Rasulullah shallallahu’alaihi wasallam bersabda, “Ketika saudara-saudara kalian terbunuh di Uhud, maka Allah menjadikan ruh-ruh mereka berada di dalam tembolok burung berwarna hijau yang berada dipinggir sungai di surga. Burung itu memakan buah-buahan surga, kemudian bertengger di atas lampu-lampu yang terbuat dari emas yang tergantung di bawah Arsy. Saat mereka telah mendapat makanan, minuman, dan tempat tidur yang menyenangkan, mereka berkata jika saja saudara kita yang masih hidup di dunia mengetahui bagaimana Allah membalas kita mereka tidak akan meninggalkan jihad di jalan Allah dan tidak akan lari dari medan perang. Allah pun berfirman, ‘Aku menyampaikan kepada mereka tentang kalian.’ Maka turunlah ayat, “Janganlah kamu mengira bahwa orang-orang yang gugur di jalan Allah itu mati; bahkan mereka itu hidup disisi Rabbnya dengan mendapat rezeki.” (Hadits shahih, HR. Ahmad dan Abu Dawud).

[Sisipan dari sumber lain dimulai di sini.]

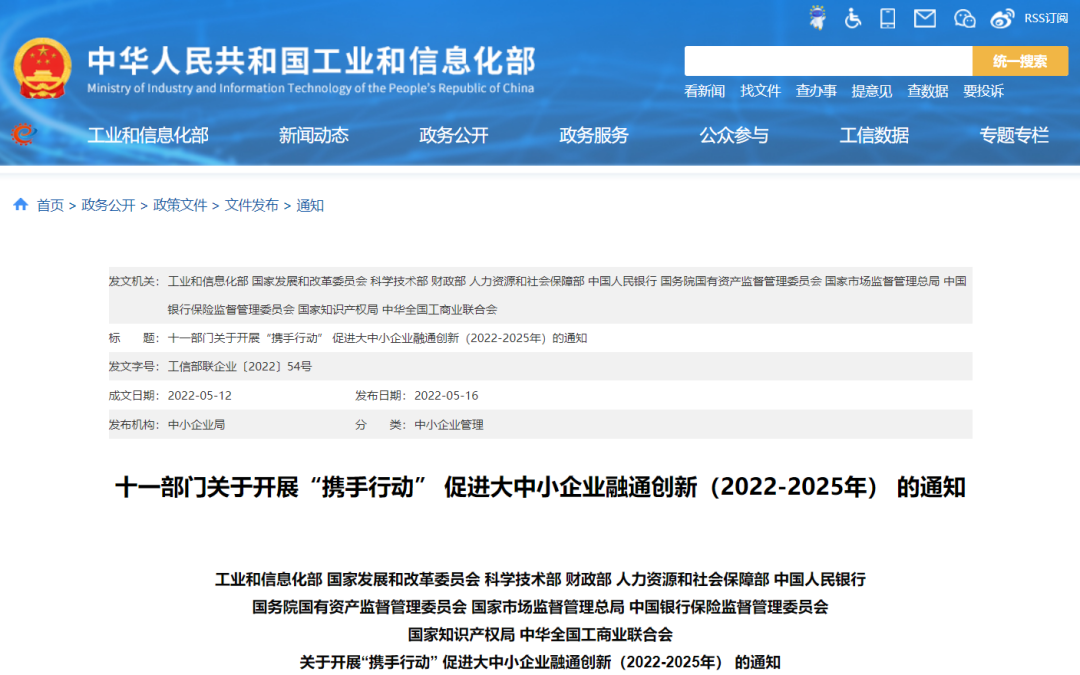Select 政务公开 in the main navigation bar

point(454,136)
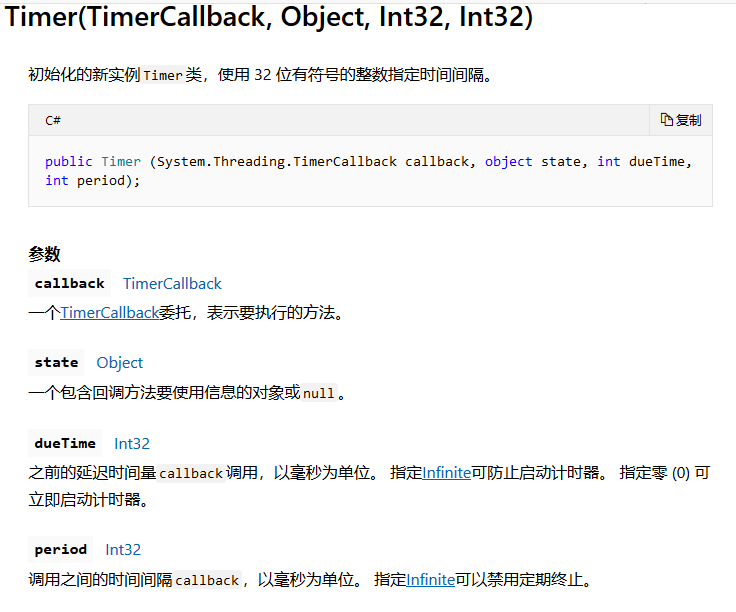Click the period parameter name
Image resolution: width=736 pixels, height=612 pixels.
pyautogui.click(x=61, y=549)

Rasulullah shallallahu’alaihi wasallam bersabda, “Sesungguhnya ruh-ruh para syuhada itu ada di dalam tembolok burung hijau. Baginya ada lentera-lentera yang tergantung di Arsy. Mereka bebas beterbangan di surga sekehendak mereka, kemudian singgah pada lentera-lentera itu. Kemudian Rabb mereka memperlihatkan diri kepada mereka dengan jelas, lalu bertanya, ‘Apakah kalian menginginkan sesuatu? Mereka menjawab, ‘Apalagi yang kami inginkan sedangkan kami bisa menikmati surga dengan sekehendak kami? Rabb mereka bertanya seperti itu sebanyak tiga kali. Maka tatkala mereka merasa bahwasanya mereka harus minta sesuatu, mereka berkata, ‘Wahai Rabb kami! Kami ingin ruh kami dikembalikan ke jasad-jasad kami sehingga kami dapat berperang di jalan-Mu sekali lagi.’ Maka tatkala Dia melihat bahwasanya mereka tidak mempunyai keinginan lagi, mereka dibiarkan.” (HR. Muslim).

Rasulullah shallallahu’alaihi wasallam bersabda, “Orang yang mati syahid mempunyai 7 karunia di sisi Allah, yaitu diampuni pada waktu tetesan darah yang pertama, dapat melihat kedudukannya di surga, dihiasi dengan pakaian keimanan, dijodohkan dengan 72 istri dari bidadari yang cantik jelita, dilindungi dari adzab kubur dan diamankan dari rasa takut yang paling besar dan dipakaikan pada kepalanya mahkota kehormatan, satu mutiara darinya lebih baik daripada dunia dan seisinya, serta ia dapat memberikan syafaat kepada 70 orang keluarganya.” (HR. Tirmidzi dan dia berkata, ‘Hadits shahih gharib’).

Rasulullah shallallahu’alaihi wasallam bersabda, “Tidak ada seorangpun masuk surga yang ingin kembali ke dunia dan memiliki semua hal yang dimilikinya di dunia, kecuali orang yang mati syahid. Ia berangan-angan kembali ke dunia dan terbunuh sepuluh kali lantaran kemuliaan yang didapatnya.” (HR. Muslim).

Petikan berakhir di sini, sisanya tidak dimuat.